THE UNRELIABLE GUIDE TO SURVIVING VALENTINE’S DAYWho was Saint Valentine anyway? Google him and no one is quite sure if he even existed, but, somehow, celebrating him has become a multi-billion dollar industry promoting guilt and misery. There’s even a film about the whole awful nonsense – the 2009 release, ‘I Hate Valentine’s Day’.
Hate it we may, but surveys like finder.com.au suggest that we each spend an average of $119 on Valentine’s Day rubbish. I plan on spending $0, so that means some love-struck folk are forking out a lot more on overpriced roses and repackaged chocolates, whether they want to or not.
Valentine’s Day can be depressing if you’re single, but if you’re in a relationship it can be even worse. Many a happy couple has run aground trying to make the day ‘special’. If Valentine’s Day seems as romantic to you as a trip to the dentist, never fear: the Unreliable Guide is here to help…
1. The Mystery of the Unknown Sender – The problem with receiving a card or gift from an unknown sender is that you have no idea of the intention behind it. Is it a real declaration of love, or is it a piss-take? If it is real, is it from that special someone or is it from that total idiot in accounts? Worst of all, it might be from your mum, sent in case you didn’t get a Valentine’s gift from anyone else. The uncertainty of the unknown sender provokes more angst than anything – except not getting a gift at all, of course.
2. Be Happy About Receiving Nothing – Fact: it’s far better to receive nothing at all than something awful from someone you don’t like. What’s tough about being empty-handed is dealing with that competitive Valentine’s gift/card tally at your school or workplace. If you work in an office, you’ll know that on Valentine’s Day most of the ladies circle like wolves around any delivery of flowers. This level of competition and expectation can be very draining. I suggest that if you find yourself in such a situation, just cheat. Buy a generic, cheapo card and send it to yourself. When the office bitch sees it on your desk, say (nonchalantly), “Oh yes, I got one, but I’m not interested. It’s all commercial bullshit. I would have just thrown it away, but I didn’t want to hurt anyone’s feelings…”
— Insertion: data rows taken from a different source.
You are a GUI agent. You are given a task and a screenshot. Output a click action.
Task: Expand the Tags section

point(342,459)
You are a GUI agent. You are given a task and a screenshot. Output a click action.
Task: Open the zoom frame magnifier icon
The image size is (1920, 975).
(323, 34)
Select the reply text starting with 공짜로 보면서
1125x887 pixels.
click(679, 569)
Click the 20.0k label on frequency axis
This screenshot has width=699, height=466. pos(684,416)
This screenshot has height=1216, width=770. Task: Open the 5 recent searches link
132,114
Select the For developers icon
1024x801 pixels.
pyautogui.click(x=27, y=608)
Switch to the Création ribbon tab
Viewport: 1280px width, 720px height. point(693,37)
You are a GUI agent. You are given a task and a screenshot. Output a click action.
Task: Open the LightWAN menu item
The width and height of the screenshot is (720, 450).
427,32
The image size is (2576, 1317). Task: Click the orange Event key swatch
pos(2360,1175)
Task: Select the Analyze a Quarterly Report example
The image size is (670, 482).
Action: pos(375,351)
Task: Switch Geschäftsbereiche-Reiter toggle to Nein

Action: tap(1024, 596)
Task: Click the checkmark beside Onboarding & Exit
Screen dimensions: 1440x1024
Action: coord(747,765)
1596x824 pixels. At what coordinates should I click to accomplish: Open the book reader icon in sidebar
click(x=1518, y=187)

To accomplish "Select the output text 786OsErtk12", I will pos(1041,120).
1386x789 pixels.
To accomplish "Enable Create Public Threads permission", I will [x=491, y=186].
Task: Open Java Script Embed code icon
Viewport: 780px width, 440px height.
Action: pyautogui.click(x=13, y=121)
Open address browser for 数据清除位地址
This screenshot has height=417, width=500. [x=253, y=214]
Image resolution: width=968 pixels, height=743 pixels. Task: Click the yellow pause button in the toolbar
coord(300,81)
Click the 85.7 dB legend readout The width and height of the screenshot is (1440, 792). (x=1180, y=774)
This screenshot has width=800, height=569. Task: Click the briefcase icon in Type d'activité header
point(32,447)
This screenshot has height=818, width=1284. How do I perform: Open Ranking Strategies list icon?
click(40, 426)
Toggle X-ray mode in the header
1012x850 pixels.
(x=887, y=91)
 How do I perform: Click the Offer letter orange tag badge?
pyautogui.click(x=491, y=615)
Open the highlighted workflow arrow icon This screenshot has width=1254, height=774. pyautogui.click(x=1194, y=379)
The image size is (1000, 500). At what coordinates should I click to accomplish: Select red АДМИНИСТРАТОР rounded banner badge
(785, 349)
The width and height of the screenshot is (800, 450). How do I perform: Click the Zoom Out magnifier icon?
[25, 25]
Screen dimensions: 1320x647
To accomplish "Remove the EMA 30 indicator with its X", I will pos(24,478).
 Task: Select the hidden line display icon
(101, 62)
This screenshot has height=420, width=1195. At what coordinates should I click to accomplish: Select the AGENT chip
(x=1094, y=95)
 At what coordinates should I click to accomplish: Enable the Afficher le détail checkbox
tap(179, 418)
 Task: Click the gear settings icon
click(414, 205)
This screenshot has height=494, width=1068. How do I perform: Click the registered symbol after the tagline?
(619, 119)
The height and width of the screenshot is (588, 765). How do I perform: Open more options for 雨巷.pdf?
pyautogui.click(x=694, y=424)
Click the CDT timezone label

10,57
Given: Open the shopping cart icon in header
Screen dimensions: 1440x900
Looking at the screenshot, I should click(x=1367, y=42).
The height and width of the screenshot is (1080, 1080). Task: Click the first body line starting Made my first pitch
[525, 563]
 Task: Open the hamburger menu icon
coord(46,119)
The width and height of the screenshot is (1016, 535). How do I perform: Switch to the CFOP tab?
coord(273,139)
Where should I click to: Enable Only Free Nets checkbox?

3. Don’t Get Ripped Off – Feelings of inadequacy often lead people to overspend – just look at all those tiny bald men driving around in fancy cars. Valentine’s Day is a pressure pot of emotion and retailers know that. Florists, chocolatiers and restaurants shamelessly hike their prices at this time. Don’t spend more than you can afford. Quality time and a simple gift presented with love should be enough. If it’s not, you’re probably giving that love to the wrong person.
4. The Valentine’s Day Break-up Effect – Relationship counsellors must rub their hands with glee when February comes around again. Valentine’s Day can bring about feelings of ‘do or die’, and ultimatums never help a relationship. She buys him a pink teddy bear with his name embroidered on it, he buys her nothing, and both suddenly realise that they are with completely the ‘wrong person’.
Finally, the Unreliable Guide suggests that if the above has put you off roses and chocolates forever, just make yourself an anti-Valentine’s Day safe space. Invite some like-minded friends, count your blessings and, if needs be, Google ‘Valentine’s Day Massacre’. I guarantee you will feel better.